GC: What is the protocol when you treat someone with an anaphylactic reaction?

Dr. Kumar: When someone has anaphylaxis, whether it be an adult or child, we establish intravenous access like an IV.  They are then connected to cardiac and respiratory monitors in the ER and given medications to help reverse the immune system process.

GC: What medications do you administer to people who have anaphylactic reactions?

Dr. Kumar: They are given a steroid, an antihistamine such as Benadryl, Pepcid, and also epinephrine if needed.

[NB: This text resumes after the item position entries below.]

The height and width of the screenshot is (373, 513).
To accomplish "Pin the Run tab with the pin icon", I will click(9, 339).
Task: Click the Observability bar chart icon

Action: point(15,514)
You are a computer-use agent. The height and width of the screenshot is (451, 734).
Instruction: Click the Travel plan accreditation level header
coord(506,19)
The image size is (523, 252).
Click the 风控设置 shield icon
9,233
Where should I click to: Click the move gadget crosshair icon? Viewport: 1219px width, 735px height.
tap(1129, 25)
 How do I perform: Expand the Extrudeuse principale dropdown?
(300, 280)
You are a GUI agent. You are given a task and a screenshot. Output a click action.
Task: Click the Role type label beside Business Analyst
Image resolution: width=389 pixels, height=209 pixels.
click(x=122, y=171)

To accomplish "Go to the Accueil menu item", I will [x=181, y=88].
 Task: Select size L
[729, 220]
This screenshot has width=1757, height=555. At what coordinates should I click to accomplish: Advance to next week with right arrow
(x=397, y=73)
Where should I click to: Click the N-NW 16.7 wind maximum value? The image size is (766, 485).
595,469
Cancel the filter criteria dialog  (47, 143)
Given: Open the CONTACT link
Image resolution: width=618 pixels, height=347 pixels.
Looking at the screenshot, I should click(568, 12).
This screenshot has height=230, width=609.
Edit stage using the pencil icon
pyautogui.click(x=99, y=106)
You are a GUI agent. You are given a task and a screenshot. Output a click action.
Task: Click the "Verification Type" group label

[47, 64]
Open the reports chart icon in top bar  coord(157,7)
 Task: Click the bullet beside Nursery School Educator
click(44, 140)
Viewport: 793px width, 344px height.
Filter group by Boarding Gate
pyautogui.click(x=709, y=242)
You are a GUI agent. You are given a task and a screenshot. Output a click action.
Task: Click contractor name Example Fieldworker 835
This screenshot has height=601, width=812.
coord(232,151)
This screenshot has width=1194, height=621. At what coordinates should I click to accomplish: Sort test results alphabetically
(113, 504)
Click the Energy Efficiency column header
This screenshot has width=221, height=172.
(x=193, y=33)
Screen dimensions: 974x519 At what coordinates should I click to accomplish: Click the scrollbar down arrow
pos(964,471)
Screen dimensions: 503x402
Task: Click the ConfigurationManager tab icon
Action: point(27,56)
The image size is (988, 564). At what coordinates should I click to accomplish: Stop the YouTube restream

GC: What are common signs or symptoms you see in a person who has anaphylaxis and comes to the ER?

Dr. Kumar: Signs and symptoms associated with typical anaphylaxis include dermatological changes, such as hives, skin swelling, or flushing. Also, patients may have respiratory symptoms, which include shortness of breath, sensation of closure of throat, wheezing, stridor, and increased respiratory rate. It is important to note that the definition of anaphylaxis includes the involvement of any two organ systems. So frequently this is manifested as a skin change, as I mentioned earlier, and also respiratory symptoms. But less often it can include two other organ systems, like skin and gastrointestinal systems. Gastrointestinal symptoms consist of nausea, vomiting, and abdominal pain. If the anaphylaxis is severe enough that it causes cardiovascular compromise, a drop in blood pressure can lead to lethargy, dizziness, and decreased mentation.

GC: Do you have any recommendations for a patient that comes in with anaphylaxis?

Dr. Kumar: For anyone who comes to the emergency room with an allergic reaction or anaphylaxis, it may feel overwhelming. The symptoms of the allergic reaction can be quite uncomfortable and scary.  In addition, there is typically a flurry of activity and numerous people in the patient’s room, including a physician, one or more nurses, as well as emergency technicians.  Multiple things can be going on simultaneously, such as the patient being attached to cardiac and respiratory monitors, IV lines being established, and medications being administered.  You get a lot of questions from the physician as well. This whole process can be intimidating, and for someone who has not been to the emergency department, it is important to remain as calm as possible and remember that the medical personnel are there to help the patients feel better.

GC: What is your advice to a kid with food allergies?

Dr. Kumar: My advice would be to stress the importance of always carrying your EpiPen, especially for someone who has had a severe allergic reaction or anaphylaxis in the past. In addition to being an ER doctor, I am also the father of two kids with food allergies.  I understand some of the fear and frustration that individuals with food allergies have. I would say, “Take your food allergies seriously but don’t let them limit you. Keep your head up and enjoy every day to its fullest.”

Some key takeaways from this interview would be to always keep your EpiPen with you. As a food allergy patient, I can tell you firsthand that experiencing a reaction is not a pleasant moment. If you ever find yourself in the emergency room as a result of an allergic reaction, remember what Dr. Kumar said, remain calm and give the doctor as much information as possible.